Education is considered a significant human right both in Canada and under international human rights law, a right not to be unreasonably denied because of one’s gender, ethnic origin, disability or age.
In Canada, education is recognized and legislated as a fundamental social good. A publicly funded education system, accessible to all is recognized as a core constitutional responsibility of provincial governments. In Manitoba, publicly funded elementary and secondary schools are governed by The Public Schools Act and The Education Administration Act. This educational context is informed by the Canadian Charter of Rights and Freedoms, which as part of the Canadian Constitution, is the supreme law of Canada.Section 15 of the Charter guarantees to all Canadians equality before and under the law, the right to equal protection and benefit before and under the law, and the right to equal protection and benefit of the law without discrimination, in particular, “without discrimination based on race, national or ethnic origin, colour, religion, sex, age or mental or physical disability”. The Charter of Rights and Freedoms applies to all aspects of laws, programs, policies and services. This includes The Public Schools Act and The Education Administration Act and all bodies carrying out government intentions such as public school boards.

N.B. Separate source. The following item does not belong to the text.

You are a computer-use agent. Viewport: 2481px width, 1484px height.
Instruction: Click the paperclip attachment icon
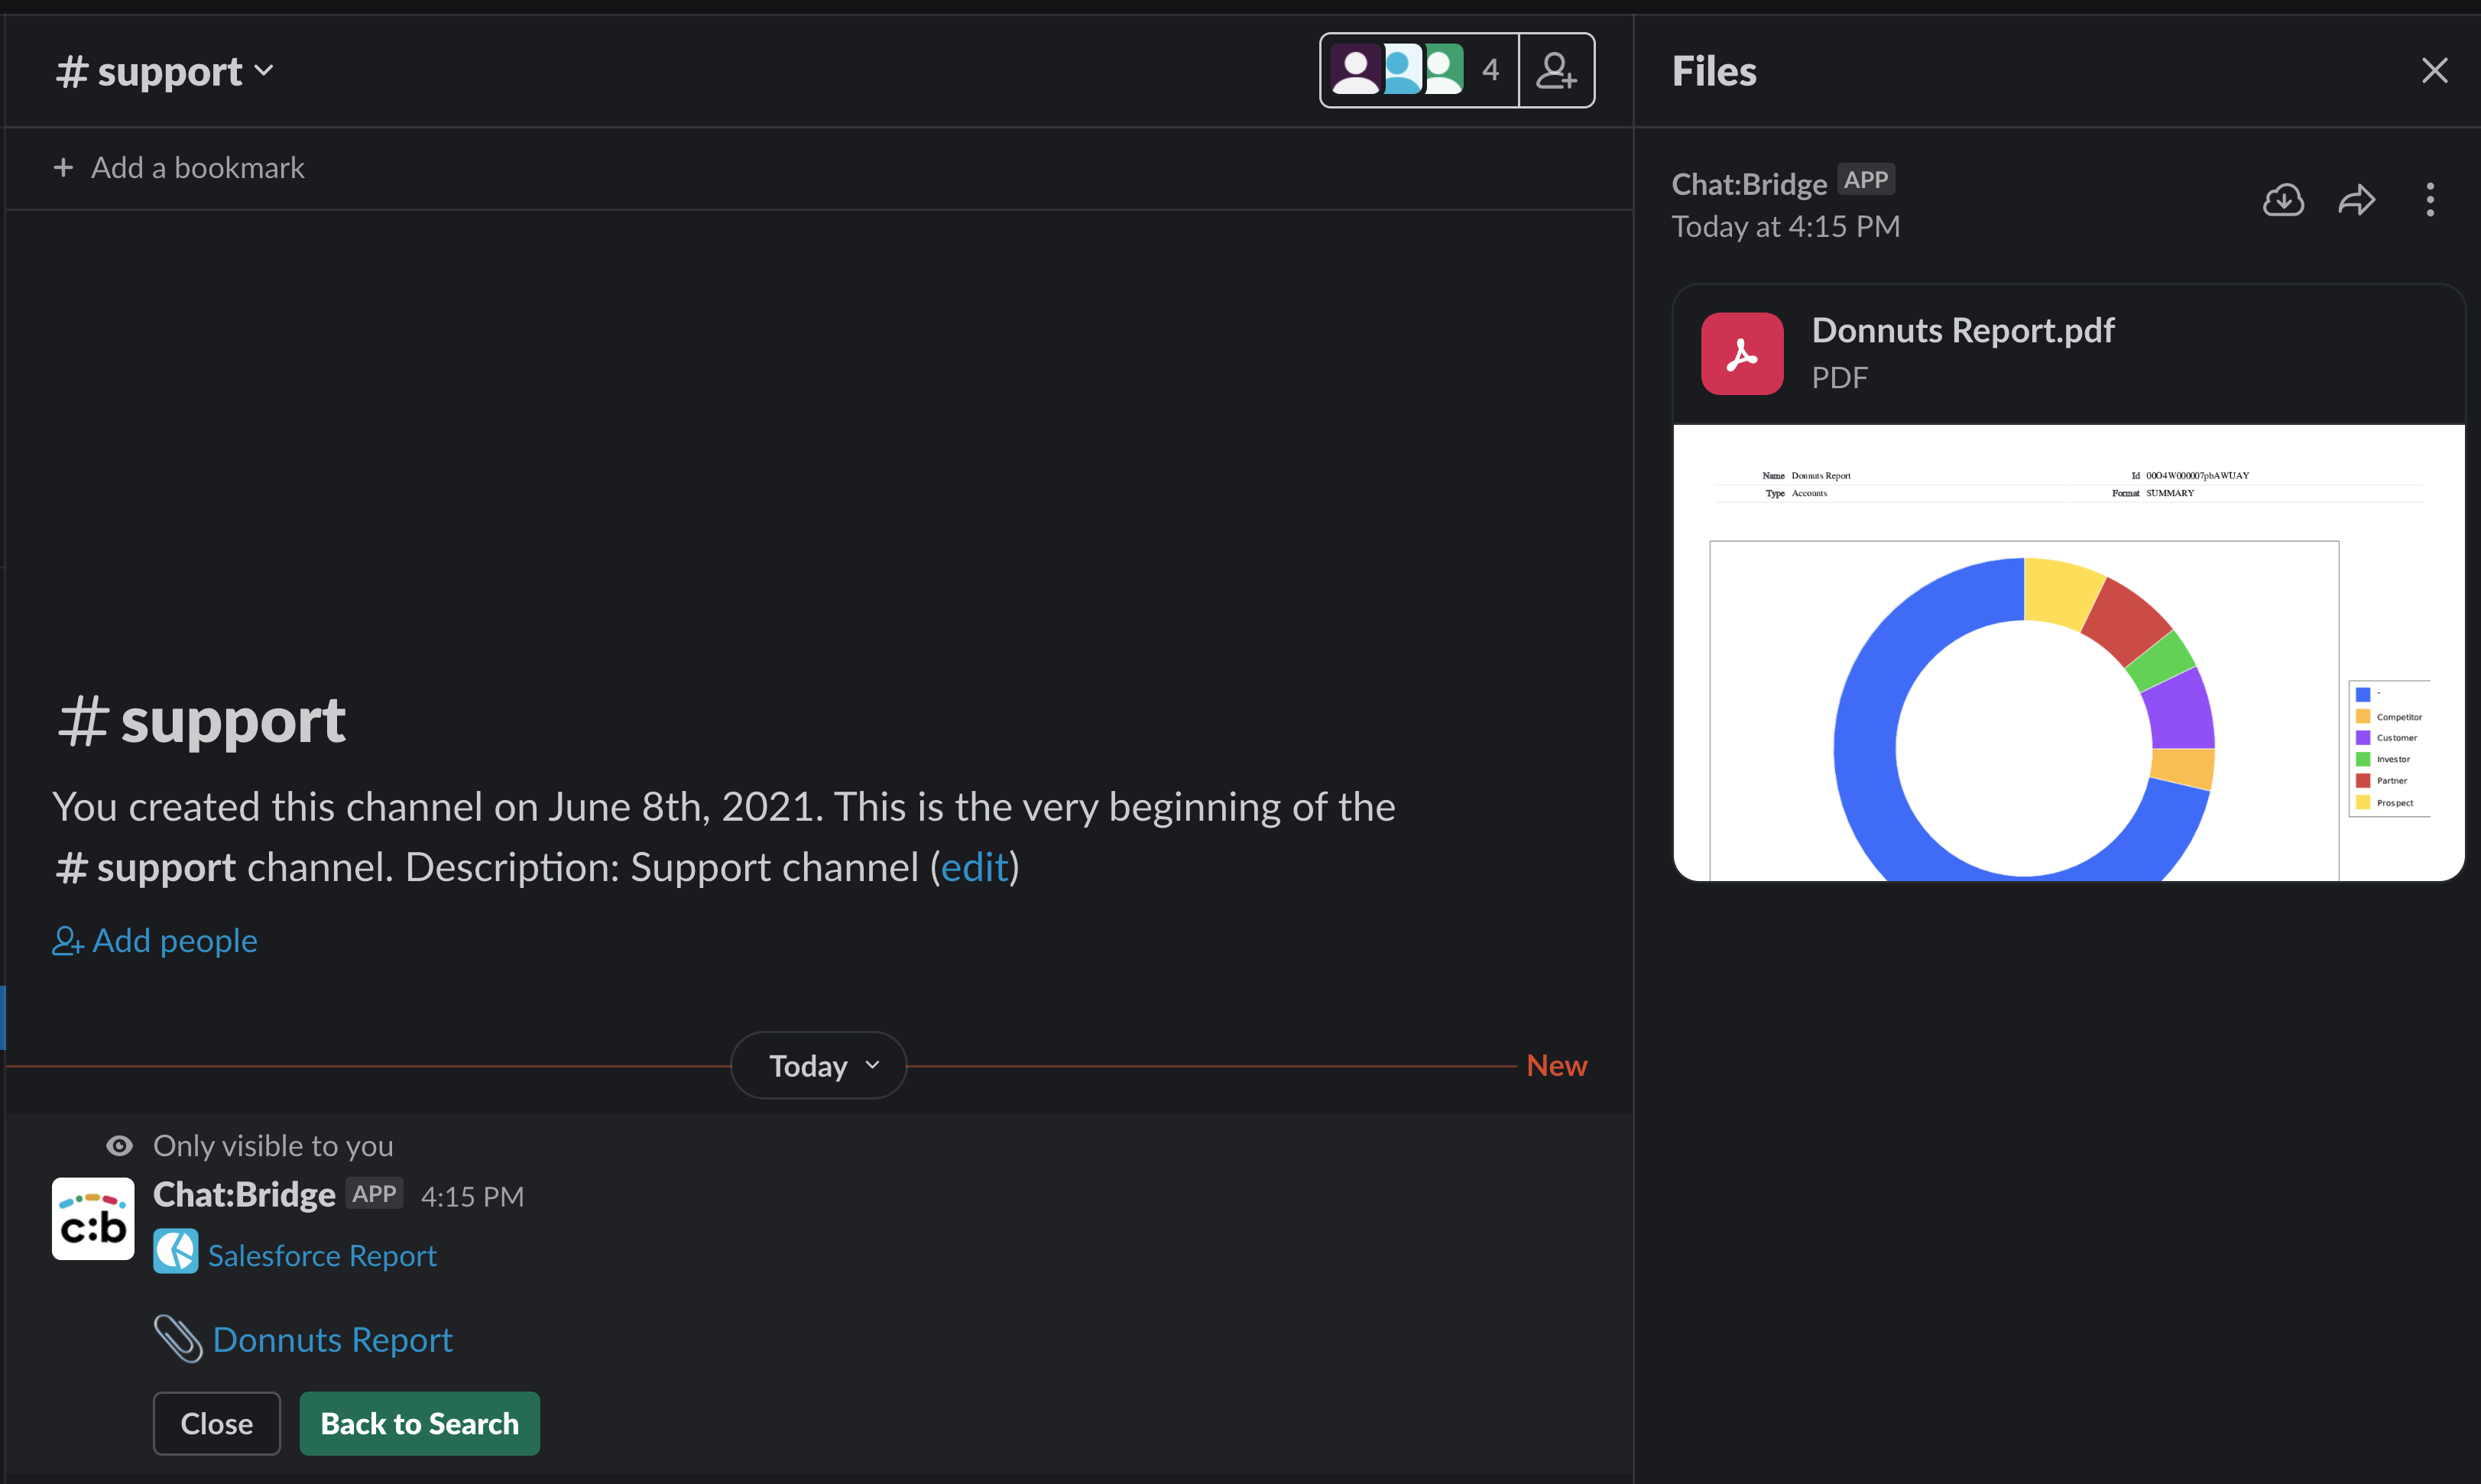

In recent years the issue of equal access to educational opportunity and efforts to remove barriers to learning has generated much attention. There has been a growing recognition of and movement to strengthen the equality rights of students. Section 15 of the Canadian Charter of Rights and Freedoms, human rights legislation, such as The Manitoba Human Rights Code and case law emerging from the courts and human rights tribunals are identifying and removing barriers considered to impede equal access to educational programming and services. A key focus here is the notion of substantive equality; that is the recognition that groups who have historically experienced social, political and economic disadvantage may need more than the identical measures or initiatives that are aimed at eliminating historical disadvantage to ensure that they enjoy equal benefit and participation in Canadian society.
The heart of substantive equality is the duty to reasonably accommodate. The process of reasonable accommodation includes preventing and removing barriers that impede students from participating fully in the educational environment in a way that is responsive to their unique circumstances.

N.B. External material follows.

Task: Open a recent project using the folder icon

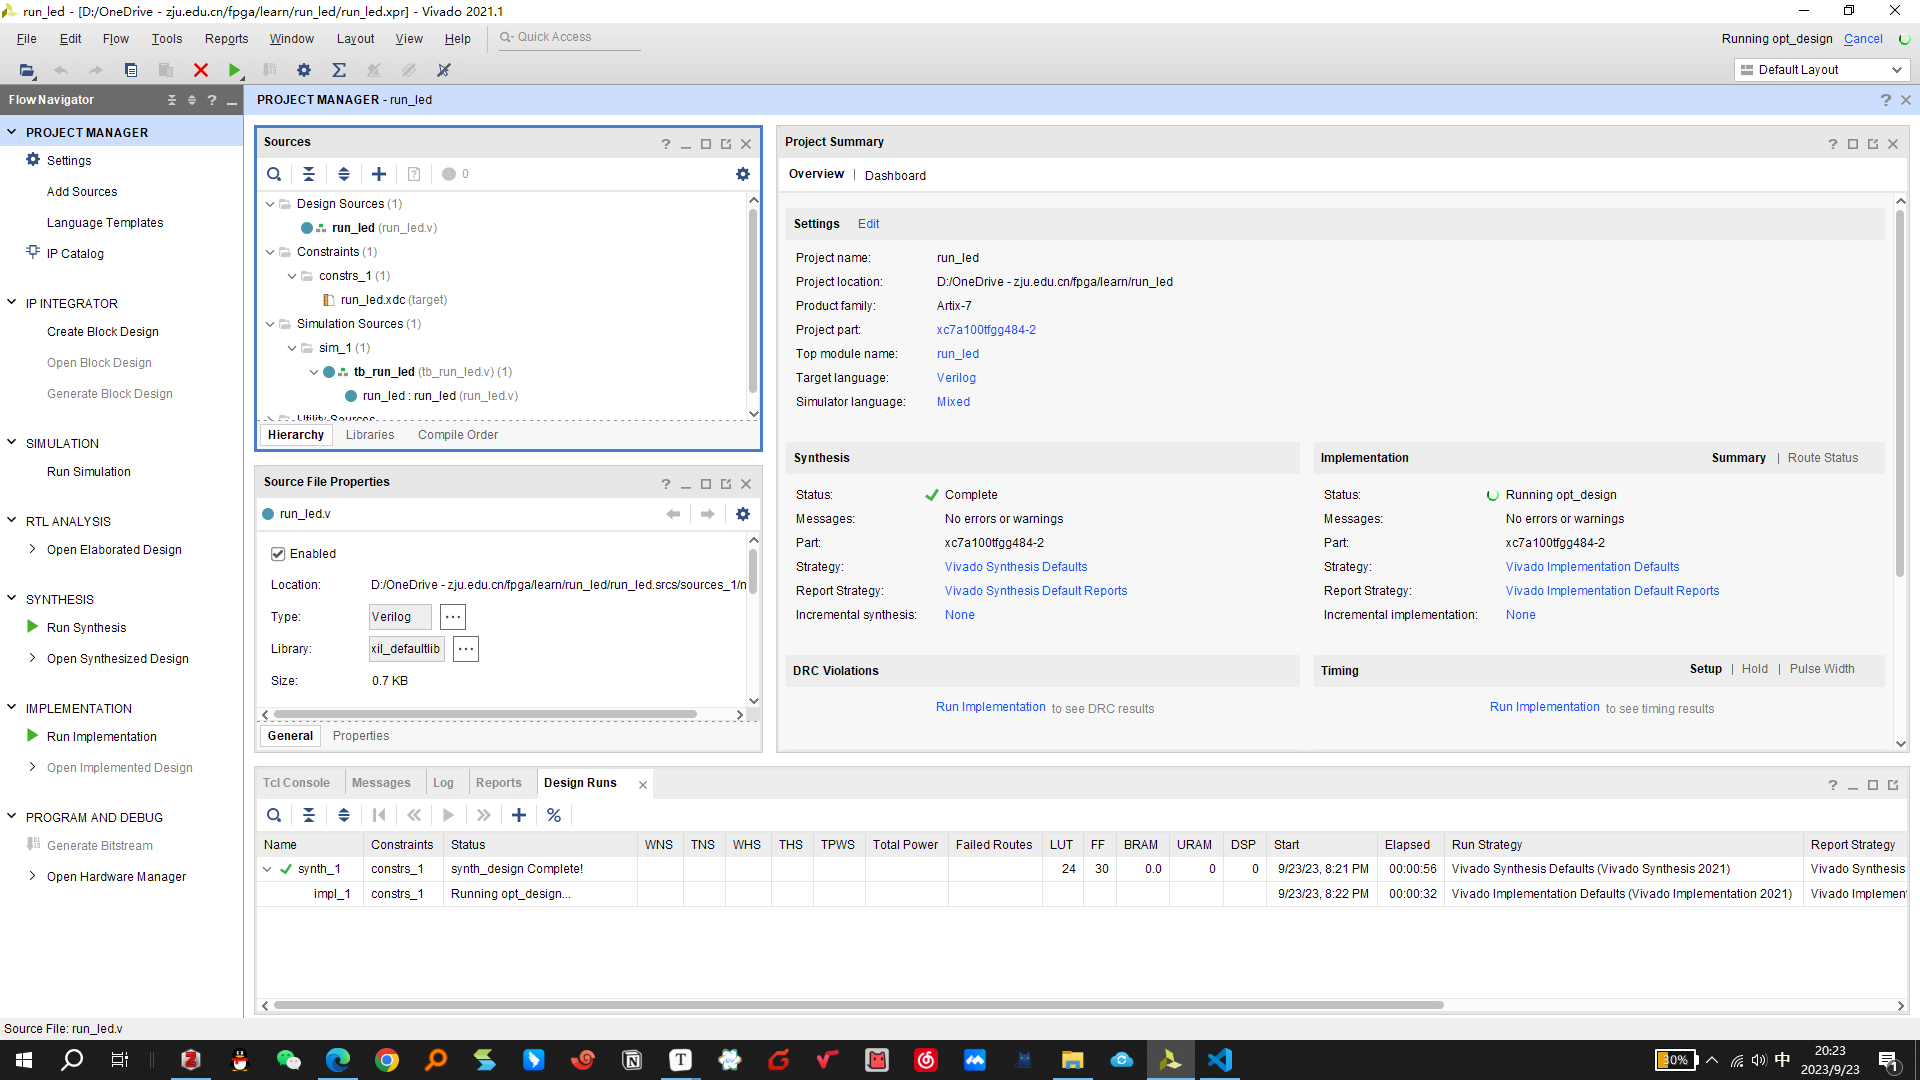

In January 1999, the Manitoba Special Education Review was completed and publicly released. Among its forty-four recommendations was one that directly identified a need to change Manitoba’s legislation.
The Province of Manitoba make changes to Manitoba’s legislation in order to achieve consistency with the Charter of Rights and Freedoms, particularly the right to equality as it is understood in Canada and relates to the right of access to education for Exceptional Children (B.5.i., p. 31).
This recommendation, which is the impetus for Bill 13, Appropriate Educational Programming, was based on the Review’s case studies, where various school division administrators expressed a desire to have more direction regarding their legal responsibilities. One theme in the submissions was the need for review and revisions to The Public Schools Act, coupled with a concern that Manitoba had not revised its education statute to be consistent with the Charter of Rights and Freedoms and legislation in other provinces. Parents were concerned that rights to the most enabling environment were not enshrined in legislation. As noted in The Manitoba Special Education Review Final Report, “legislative reform would ground policy in legislation and, as such, remove it from the domain of uncertainty and the potential danger of ill-informed decision-making” (p. 31). Consequently, framing appropriate educational programming in legislation was considered necessary to help move such programming beyond expressions of faith and acts of discretion that may result in unintended discriminatory effects.